» **EXERCISE INPUT**
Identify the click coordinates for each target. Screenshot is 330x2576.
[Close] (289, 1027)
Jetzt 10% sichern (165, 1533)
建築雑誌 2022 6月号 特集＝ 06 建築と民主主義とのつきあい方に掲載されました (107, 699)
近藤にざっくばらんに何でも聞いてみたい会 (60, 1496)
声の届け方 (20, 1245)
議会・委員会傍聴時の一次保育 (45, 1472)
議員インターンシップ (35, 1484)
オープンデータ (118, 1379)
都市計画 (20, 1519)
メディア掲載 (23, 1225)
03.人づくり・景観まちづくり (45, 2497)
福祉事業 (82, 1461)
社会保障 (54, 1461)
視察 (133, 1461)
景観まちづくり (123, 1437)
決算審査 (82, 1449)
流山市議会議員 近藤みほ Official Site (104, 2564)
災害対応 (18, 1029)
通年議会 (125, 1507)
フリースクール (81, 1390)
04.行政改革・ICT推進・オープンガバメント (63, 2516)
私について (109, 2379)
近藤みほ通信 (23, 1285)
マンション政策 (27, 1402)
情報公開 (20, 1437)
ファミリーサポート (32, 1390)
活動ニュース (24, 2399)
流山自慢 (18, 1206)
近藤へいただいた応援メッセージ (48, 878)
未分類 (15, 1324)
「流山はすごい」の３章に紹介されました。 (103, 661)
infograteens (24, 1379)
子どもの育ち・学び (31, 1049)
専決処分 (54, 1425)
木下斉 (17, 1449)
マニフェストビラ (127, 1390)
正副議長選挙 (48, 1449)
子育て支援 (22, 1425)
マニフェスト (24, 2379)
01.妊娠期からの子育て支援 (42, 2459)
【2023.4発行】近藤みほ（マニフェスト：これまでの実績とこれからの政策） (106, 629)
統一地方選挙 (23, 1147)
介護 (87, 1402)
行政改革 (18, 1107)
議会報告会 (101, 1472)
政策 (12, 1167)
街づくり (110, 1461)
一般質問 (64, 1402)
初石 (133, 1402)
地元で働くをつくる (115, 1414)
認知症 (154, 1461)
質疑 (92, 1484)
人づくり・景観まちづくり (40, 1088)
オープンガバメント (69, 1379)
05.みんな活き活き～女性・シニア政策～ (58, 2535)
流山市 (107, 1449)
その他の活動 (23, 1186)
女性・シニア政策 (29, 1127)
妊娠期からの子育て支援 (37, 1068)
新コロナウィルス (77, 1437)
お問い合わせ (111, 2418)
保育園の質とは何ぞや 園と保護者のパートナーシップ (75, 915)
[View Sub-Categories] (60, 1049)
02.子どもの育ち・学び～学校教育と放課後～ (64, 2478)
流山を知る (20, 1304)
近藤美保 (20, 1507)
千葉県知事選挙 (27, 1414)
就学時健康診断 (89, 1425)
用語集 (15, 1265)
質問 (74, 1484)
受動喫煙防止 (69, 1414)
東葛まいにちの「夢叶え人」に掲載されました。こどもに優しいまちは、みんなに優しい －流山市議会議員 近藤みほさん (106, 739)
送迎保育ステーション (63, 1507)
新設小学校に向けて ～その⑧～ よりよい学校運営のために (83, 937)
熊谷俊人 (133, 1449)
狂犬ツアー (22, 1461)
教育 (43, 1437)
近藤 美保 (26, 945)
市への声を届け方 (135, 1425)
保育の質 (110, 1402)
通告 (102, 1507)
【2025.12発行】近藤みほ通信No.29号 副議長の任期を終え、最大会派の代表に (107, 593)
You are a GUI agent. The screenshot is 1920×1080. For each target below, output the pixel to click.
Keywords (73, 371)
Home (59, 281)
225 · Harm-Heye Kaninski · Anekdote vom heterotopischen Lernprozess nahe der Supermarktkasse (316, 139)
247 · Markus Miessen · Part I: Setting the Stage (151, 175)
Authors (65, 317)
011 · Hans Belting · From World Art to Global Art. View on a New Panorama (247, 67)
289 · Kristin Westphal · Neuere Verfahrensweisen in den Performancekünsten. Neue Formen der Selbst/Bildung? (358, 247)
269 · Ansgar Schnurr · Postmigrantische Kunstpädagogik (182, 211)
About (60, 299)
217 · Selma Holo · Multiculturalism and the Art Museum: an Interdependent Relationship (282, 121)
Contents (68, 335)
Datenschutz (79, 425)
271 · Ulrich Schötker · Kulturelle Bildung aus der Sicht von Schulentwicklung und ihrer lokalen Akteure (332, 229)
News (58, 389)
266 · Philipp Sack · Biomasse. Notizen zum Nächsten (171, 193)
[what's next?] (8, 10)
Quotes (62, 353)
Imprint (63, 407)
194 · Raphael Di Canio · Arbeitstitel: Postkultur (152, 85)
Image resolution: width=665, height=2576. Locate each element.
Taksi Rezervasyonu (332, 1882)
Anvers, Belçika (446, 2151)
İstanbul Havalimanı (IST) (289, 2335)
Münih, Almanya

» **DESCRIPTION OF THE TASK**
Find each line of the data above that holds the word "流山市議会議員", then copy it.

» **ANSWER AREA**
流山市議会議員 近藤みほ Official Site (104, 2564)
東葛まいにちの「夢叶え人」に掲載されました。こどもに優しいまちは、みんなに優しい －流山市議会議員 近藤みほさん (106, 739)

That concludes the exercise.